On Monday, after sending her kids off to their Halloween activities, Richmond family doctor Sharon Dodd sat down to do two hours of administrative work.
But, for once, she felt happy doing it, finally feeling like the government recognized her value as a family doctor juggling a caseload of often complex patients.
This feeling of being valued as a family physician was the result of an announcement by the provincial government to substantially increase what general practitioners will be compensated.
“It feels like we can breathe and stay in practice and do what we were trained to do,” Dodd said.
The provincial government announced on Monday a full-time family doctor would be paid about $385,000 a year, up from the current $250,000, under a tentative three-year Physician Master Agreement reached with Doctors of BC last week.
There has been growing pressure on the provincial government to fix the family doctor shortage - about a million British Columbians don't have a family doctor.
Currently, family doctors are paid through a fee-for-service model and the government said the new plan will also pay them for hours worked, administrative costs, and the number and complexity of patients.
Dr. Ramneek Dosanjh, president of Doctors of BC, said the deal represents a "seismic shift" in the way family medicine is practised in the province.
It will address rising business costs and recognizes “the value physicians provide when delivering longitudinal care,” Dosanjh added.
"We're listening to the concerns of many of our family doctors who have left practice or have been contemplating leaving."
The master agreement, which must be ratified by physicians, was developed between the Doctors of BC, the province and BC Family Doctors and will start in February next year.
The plan will cost the B.C. government $708 million over three years.
The cost is on top of a one-time $118-million program to hand out an average of $25,000 per family doctor to keep them in practice until the plan's launch announced just prior to the agreement being reached.
This stabilization fund was like “life support,” Dodd said.
“The announcement came when so many of us were are at the limits of burnout,” Dodd said.

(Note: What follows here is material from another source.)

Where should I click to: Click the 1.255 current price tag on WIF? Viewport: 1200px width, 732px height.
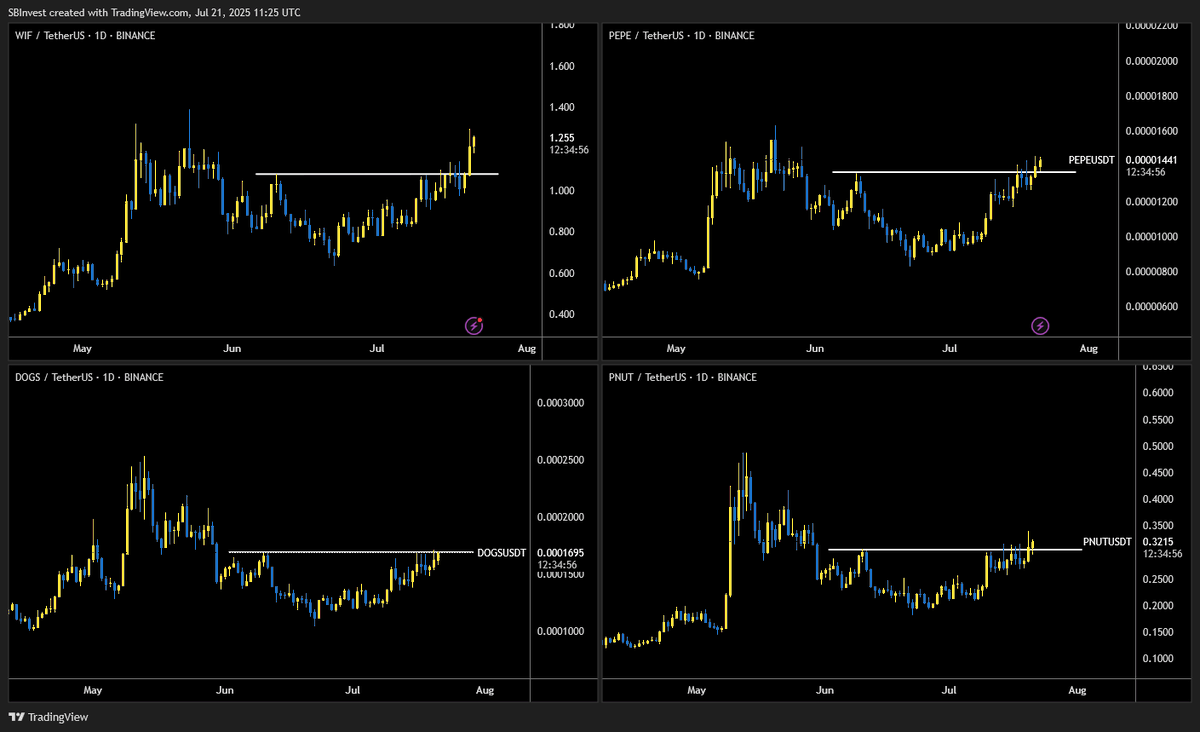[x=563, y=138]
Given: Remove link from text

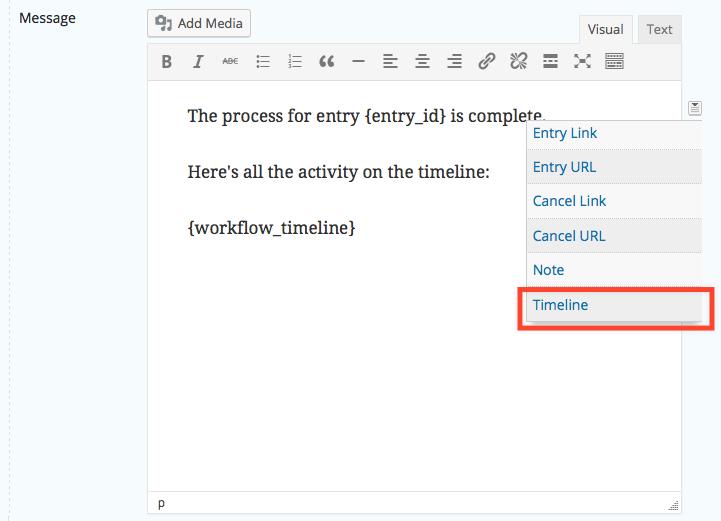Looking at the screenshot, I should [x=518, y=62].
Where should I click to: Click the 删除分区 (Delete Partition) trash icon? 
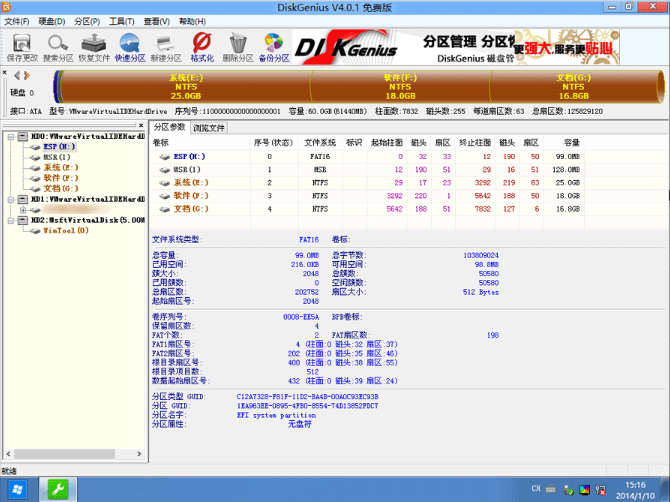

Dodd thinks the new model of payment will incentivize medical graduates to go into family practice, not just work in hospitals or in virtual clinics.
In fact, the new agreement is only applicable to family doctors who do in-person care, not those who are in virtual clinics, Dodd noted.
Dodd hopes doctors working in virtual care and walk-in clinics, which provide “episodic care” but not overall long-term care, will now feel motivated to work at a family practice.
The exodus of doctors into walk-in clinics and virtual care has been growing over the past 20 years, Dodd said.
“This will reverse this problem that has been growing for so many years,” she said.
While virtual visits are a way to help elderly patients or people who don’t have time to come in for a prescription renewal, there is “so much value” to face-to-face visits, Dodd said.
It’s partly an emotional connection with the patient, but it also gives a doctor the ability to assess physical issues, like a weight loss or gain, colour of the skin or shortness of breath.
“It really helps with overall care with patients,” she added.
Doctors have been feeling cost pressures from running their practices as rents rise and the cost of living goes up.
A private medical practice pays for all overhead, from the front-room staff to rent to diagnostic equipment and supplies.
Doctors can opt to stay in the old fee-for-service model, but Dodd has been hearing from her peers that most of them want to opt into the new system.